US President Donald Trump on Monday announced a ceasefire between Israel and Iran after a nearly two-week war between the two countries.
Trump, in a post on Truth Social, said that the ceasefire will take effect just after midnight on the East Coast of the United States, with the war slated to officially end 12 hours later.
“This is a War that could have gone on for years, and destroyed the entire Middle East, but it didn’t, and never will!” Trump wrote in the post.
Neither Israel nor Iran immediately confirmed Trump’s announcement that they had agreed to a ceasefire.
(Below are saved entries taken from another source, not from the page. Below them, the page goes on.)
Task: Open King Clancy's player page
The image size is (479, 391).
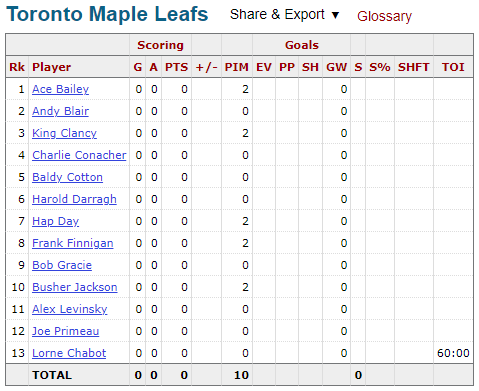Action: click(x=64, y=133)
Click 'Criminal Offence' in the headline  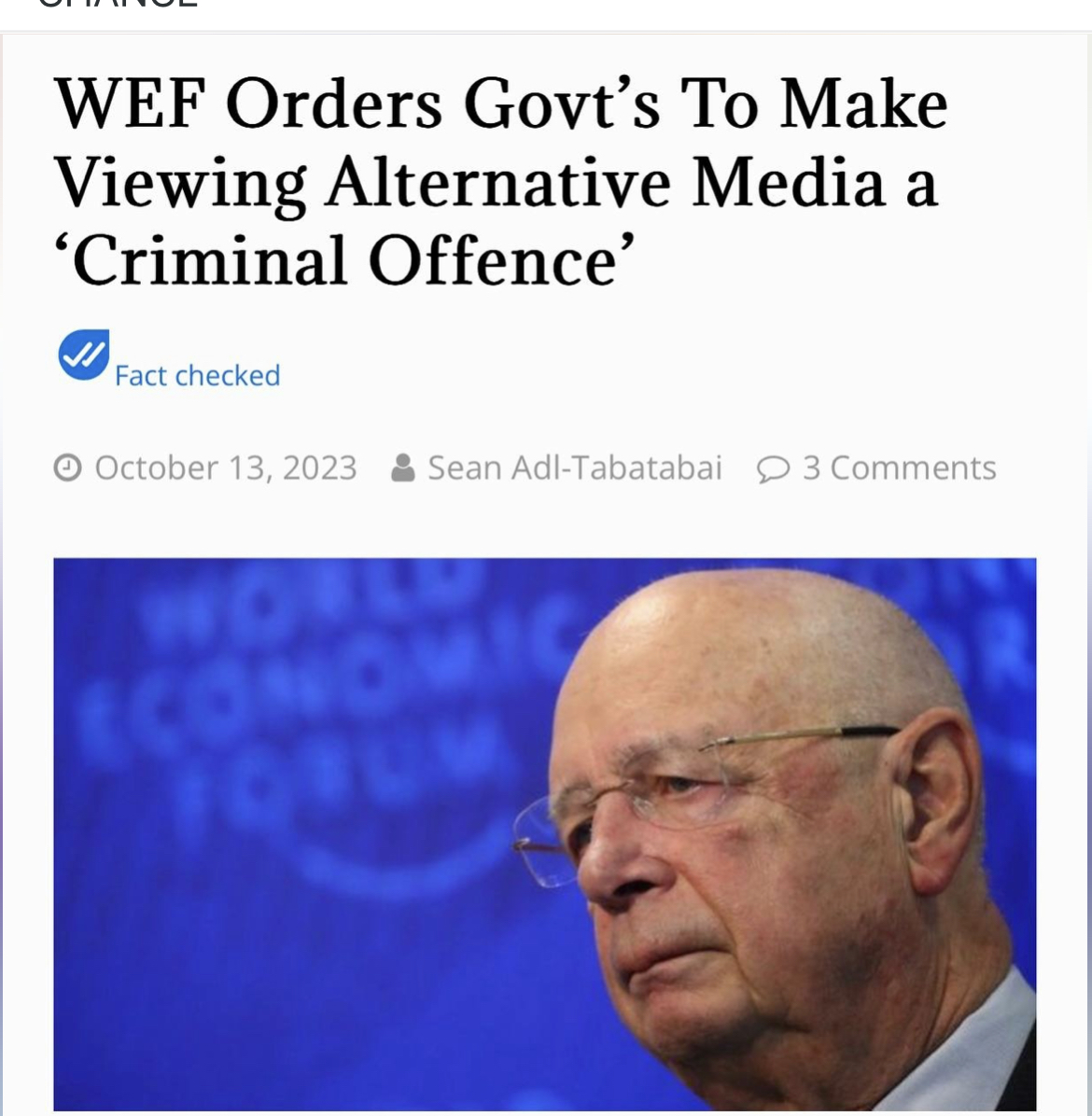pyautogui.click(x=344, y=260)
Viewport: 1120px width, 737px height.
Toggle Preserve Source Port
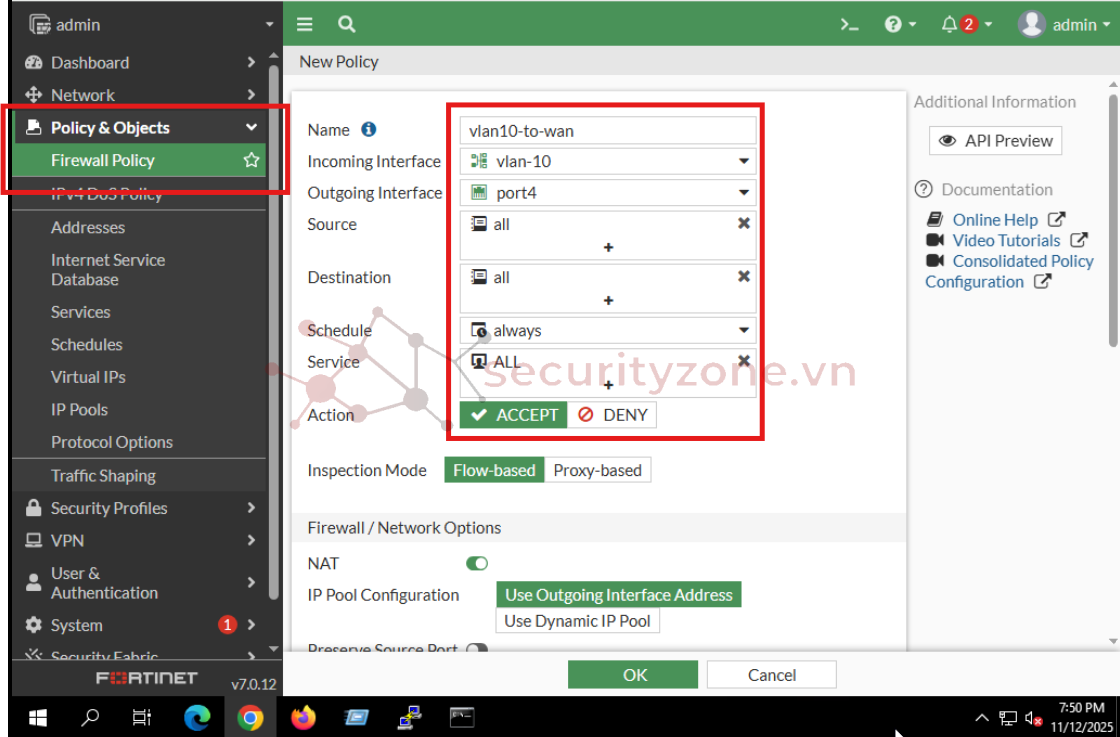pos(475,649)
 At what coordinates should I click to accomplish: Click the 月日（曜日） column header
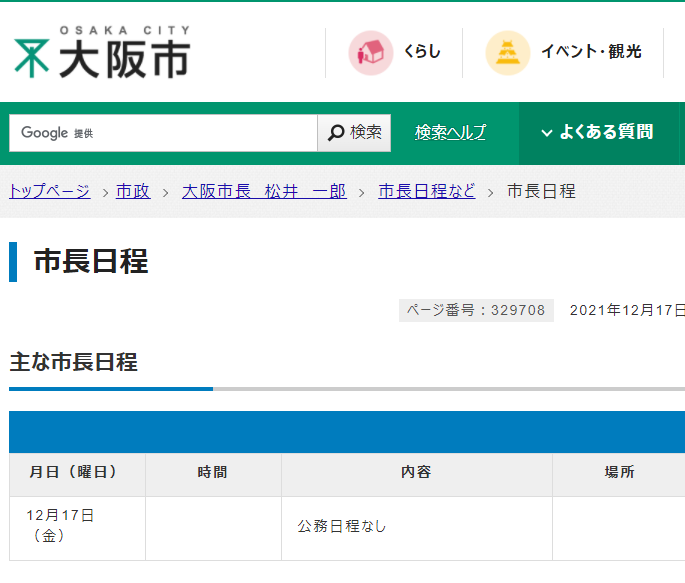pyautogui.click(x=77, y=473)
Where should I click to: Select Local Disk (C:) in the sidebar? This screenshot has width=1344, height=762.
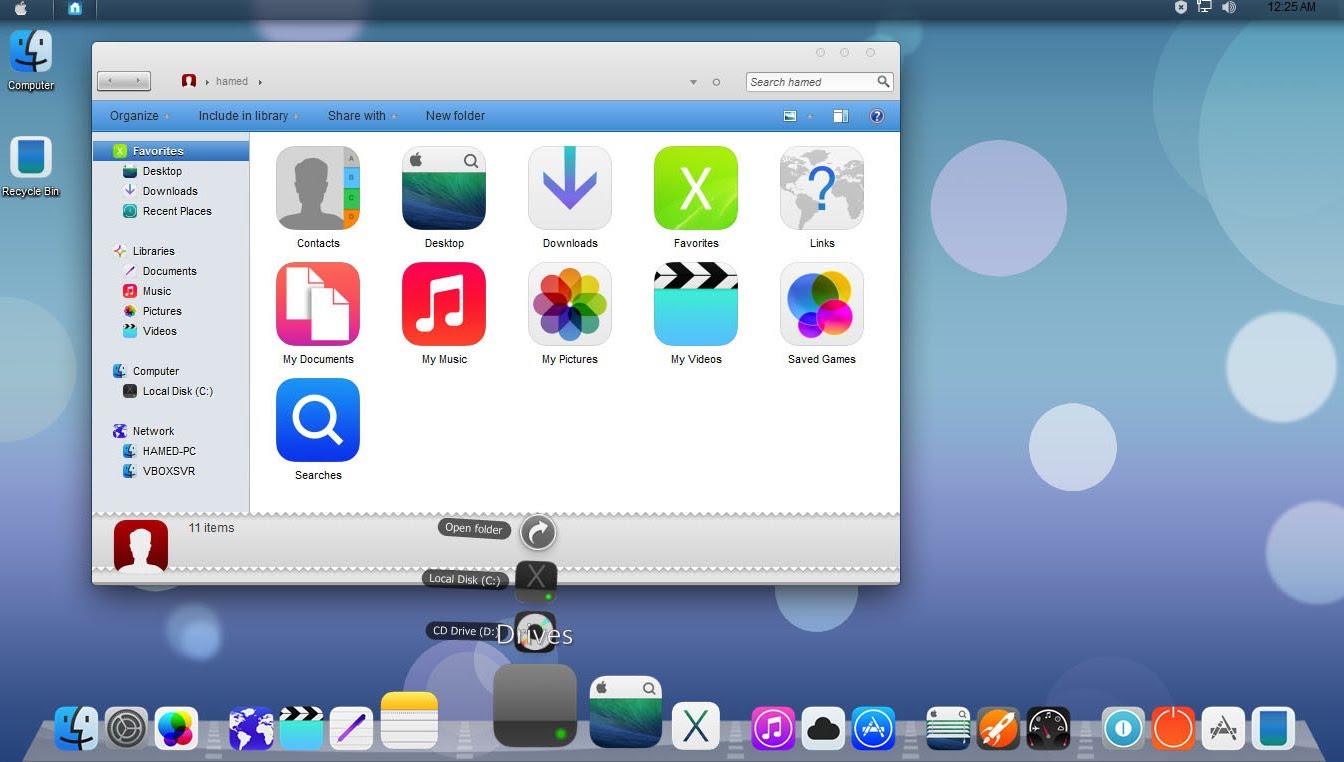pos(177,391)
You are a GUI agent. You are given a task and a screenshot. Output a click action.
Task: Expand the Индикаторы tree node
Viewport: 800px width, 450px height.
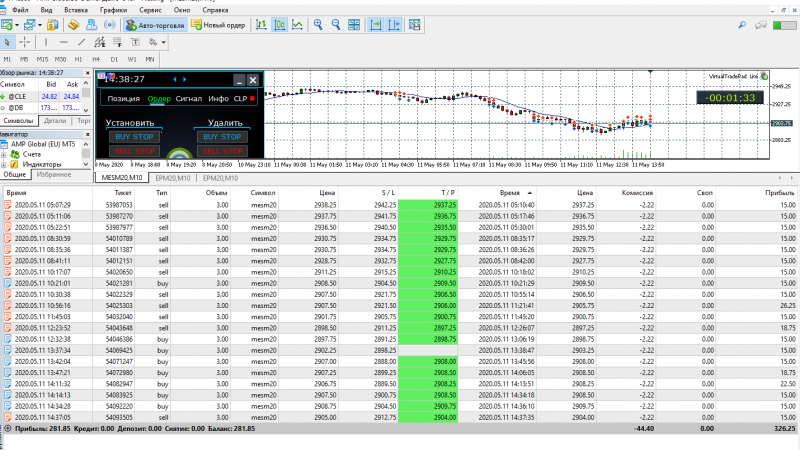pos(5,164)
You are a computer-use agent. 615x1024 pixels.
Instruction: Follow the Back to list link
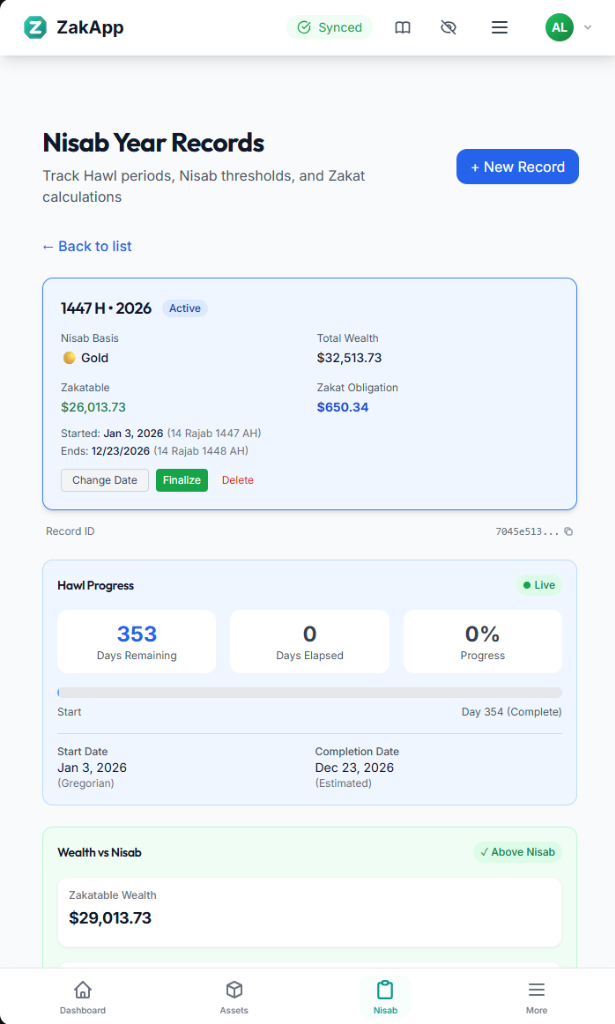coord(87,246)
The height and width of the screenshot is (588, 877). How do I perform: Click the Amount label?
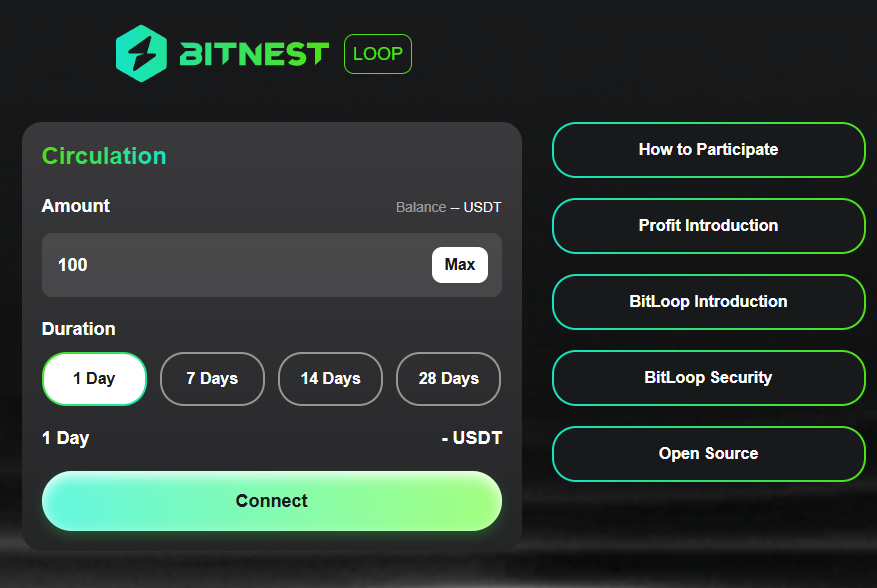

Both countries have been indirectly fighting since the Oct. 7, 2023, attacks against Israel by Tehran-backed Palestinian militant group Hamas, and they have traded direct fire intermittently since 2024. But after Israel attacked Iranian nuclear facilities earlier this month, the two longtime Middle East adversaries have launched volleys of drones and missiles against each other.
Earlier on Monday, Israel launched another round of airstrikes on Iran targeting the country’s north and areas surrounding the nation’s capital of Tehran. And an hour before the ceasefire was announced, Iranian Supreme Leader Ayatollah Ali Khamenei wrote on X that “those who know the Iranian people and their history know that the Iranian nation isn’t a nation that surrenders.”
The Iranian Mission to the United Nations in New York and the Israeli Embassy in Washington did not immediately respond to requests for comment. It is unclear how quickly both sides will begin complying with the tenets of the ceasefire, whose terms were not detailed in Trump’s social media post.
A senior White House official, granted anonymity to share sensitive details of negotiations, said Israel has agreed to the ceasefire — so long as it is not attacked further by Iran — as has Iran. The official added that Trump communicated directly with Israeli Prime Minister Benjamin Netanyahu, while Vice President JD Vance, Secretary of State Marco Rubio and Special Envoy Steve Witkoff spoke with the Iranians through direct and indirect channels, and that the Qataris were key in brokering the deal.
Additionally, the official said that the U.S. strike on Iran on Saturday made the deal “possible and agreeable, especially by the Israelis.”
The U.S. initially sought to stay out of the conflict but waded into the fighting on Saturday by bombing key Iranian nuclear sites, including Fordo and Natanz. In response, Iran gave the United States advance notice it would strike a major U.S. airbase in Qatar, which it did on Monday.
Trump’s enthusiastic announcement marked the latest wild swing from the president on Iran. After suggesting for months that a deal was close between the U.S. and Tehran to dramatically curb Iran’s nuclear program, Trump gave his full support to Israel’s June 13 attack, which launched the current conflict. Less than two weeks later, he opted to involve the U.S. directly, authorizing Saturday’s bombing of three Iranian nuclear facilities.
Following Iran’s highly choreographed and relatively limited response on Monday, Trump shifted back into favoring diplomacy once more. He struck a conciliatory tone, couching Iran’s attack not as an escalation of conflict but as a way for the country to get “it all out of their ‘system.’”
It was a sentiment echoed by Vice President JD Vance, who framed the ceasefire as a victory for both Israel and Iran. In an interview on Fox News Monday Evening, Vance adopted Trump’s “12 Day War” moniker for the nearly two-week conflict and framed it as an “important reset moment for the entire region.”